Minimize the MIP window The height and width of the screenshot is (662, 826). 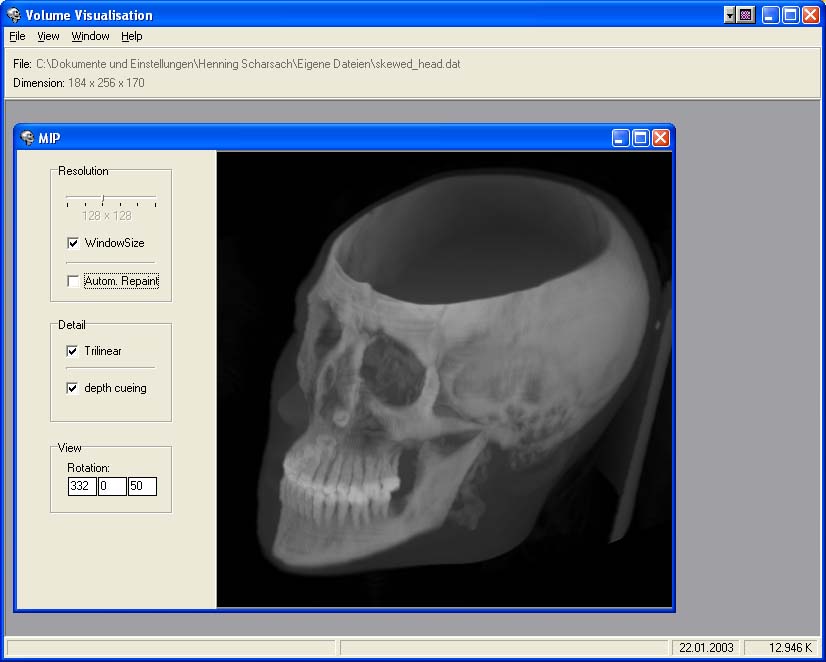click(621, 138)
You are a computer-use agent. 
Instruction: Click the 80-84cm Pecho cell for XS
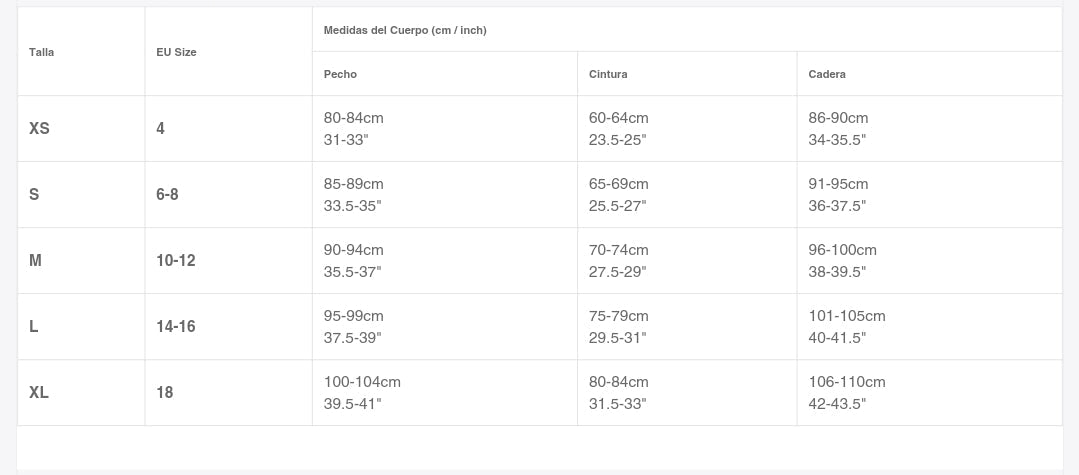[x=354, y=128]
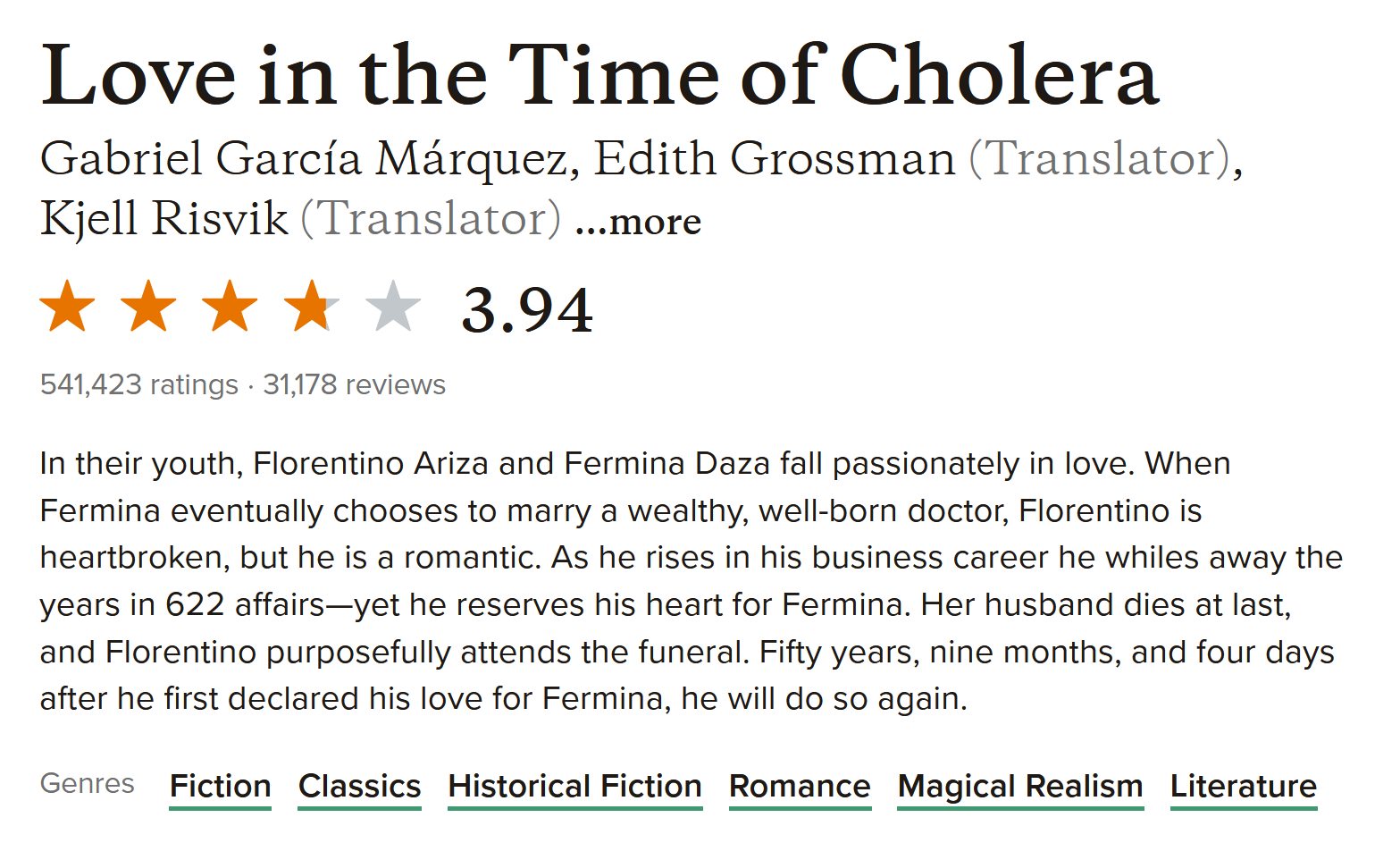Click the first orange rating star

[x=67, y=306]
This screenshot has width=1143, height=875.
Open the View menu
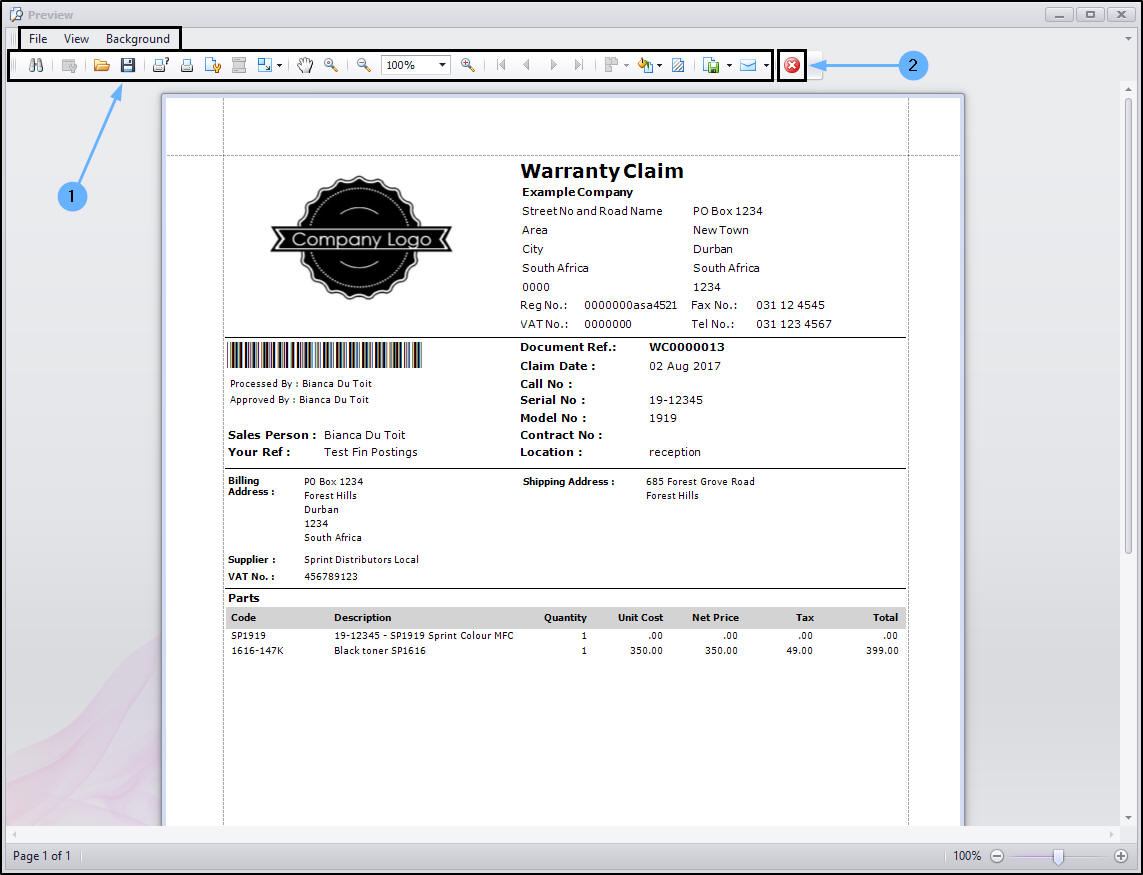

> Problem details
Only the lines from the one with "You are a computer-use agent." to the end of the listing, both ends included, should be retyped exactly; no pictures belong in the copy.

> Result of this task
You are a computer-use agent. 
Instruction: Click the 80-84cm Pecho cell for XS
[x=354, y=128]
Click the first orange rating star

[x=67, y=306]
This screenshot has width=1143, height=875.
Open the View menu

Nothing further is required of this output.